As for the opposition, the logical choice would be a candidate from the MCA. Tanjung Piai after all has traditionally been an MCA seat. Its former president Tan Sri Ong Ka Ting even stood there once and won. Back in the day, the party successfully retained the seat for BN, defeating the DAP in straight fights since 2004.

But MCA’s glory days are gone. In last year’s general election, Wee, who had held the seat since 2008, lost to Farid. PAS also fielded a candidate in what many observers say was a plan that went wrong.

It was widely believed that in GE14, BN and PAS sealed a secret electoral pact, which both denied, aimed at splitting the Malay votes by fielding PAS candidates and thereby giving BN an advantage.

This time around, MCA has announced its readiness to contest in Tanjung Piai, and Wee has said the same thing. But Umno wants to contest the seat and is asking its ally to give way, just as it has done in other constituencies.

Umno feels that the newly minted pact with PAS will bring in the Malay votes. This prompted political commentator Lim Hong Siang to quip on Facebook that there is talk that the recently launched BMF drive, for Buy Muslim First, will be changed to VMF, meaning Vote Muslim First.

But if it is true that religion will be the rallying call, it could turn nasty because the PH candidate will also be a Muslim. The campaign line then would probably be who has the more shiny Islamic credentials.

In Tanjung Piai, Malay voters slightly outnumber Chinese voters, and even the DAP fielded Malay candidates in 2008 and 2013.

“Based on the voters’ racial breakdown, Umno should probably contest the seat as it can get the majority votes with help from PAS,” says Dr Oh Ei Sun, a senior fellow at the Singapore Institute of International Affairs.

Research outfit Ilham Centre CEO Mohd Azlan Zainal is also of the opinion that should BN field a Malay candidate, obviously from Umno, and do away with the MCA status quo, PH will be hard pressed to retain the seat.

As Azlan sees it, Malay-Islam issues and the PH government’s performance thus far will be the opposition’s weapons in Tanjung Piai.

Oh concurs, saying, “I think more rural Malays would now vote for Umno as they are disillusioned with PH, which they perceive as not protective enough of their special rights and privileges compared with Umno and even PAS”.

To that, Azlan says, “If the government does not correct such perceptions to win Malay support, PH will be in a critical situation in defending Tanjung Piai.”
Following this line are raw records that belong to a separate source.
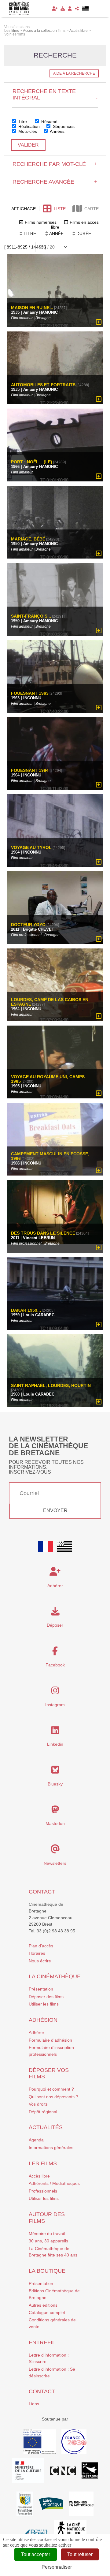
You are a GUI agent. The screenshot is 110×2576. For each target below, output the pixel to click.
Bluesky (55, 1784)
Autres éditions (43, 2305)
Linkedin (55, 1744)
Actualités (46, 2127)
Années (56, 131)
Many observers say that if Umno takes away the candidacy from MCA, it would not only be a blow to the party but also make it lose face among the Chinese community. In Asian culture, losing face is a big deal.

But political commentators say MCA is already in a bad situation, and has been losing credibility and the support of the Chinese. Dropping the party in Tanjung Piai, they say, “would not make any difference” as far as MCA’s image among the Chinese is concerned.

Nevertheless, Azlan says, non-Malay support is a big consideration for BN, pointing to the fact that it is a traditional seat for the MCA.

Oh says despite the recent Chinese dissatisfaction with PH over certain issues like the teaching of khat and Jawi in school, all is “cancelled out by Chinese contempt for MCA in condoning BN ally Umno for its tie-up with PAS”.

So that should be good news for PH. And as Azlan reminds us, PH as the government at the federal and state levels has incumbency on its side, which brings lots of advantages. It would be good to note too that the late Farid was a very likeable wakil rakyat.

The biggest task for both PH and BN is to come up with the right candidate, says Azlan, as he or she will have big shoes to fill due to the good work of the late Farid.

I’ll end with a poser from an old friend, who asks why can’t PAS contest Tanjung Piai instead of Umno as the two parties have sealed their pact. “After all, PAS had given way to Umno to contest in three by-elections before this.”

All I can say to my friend is, good point.


Mohsin Abdullah is a contributing editor at The Edge. He has covered politics for more than four decades.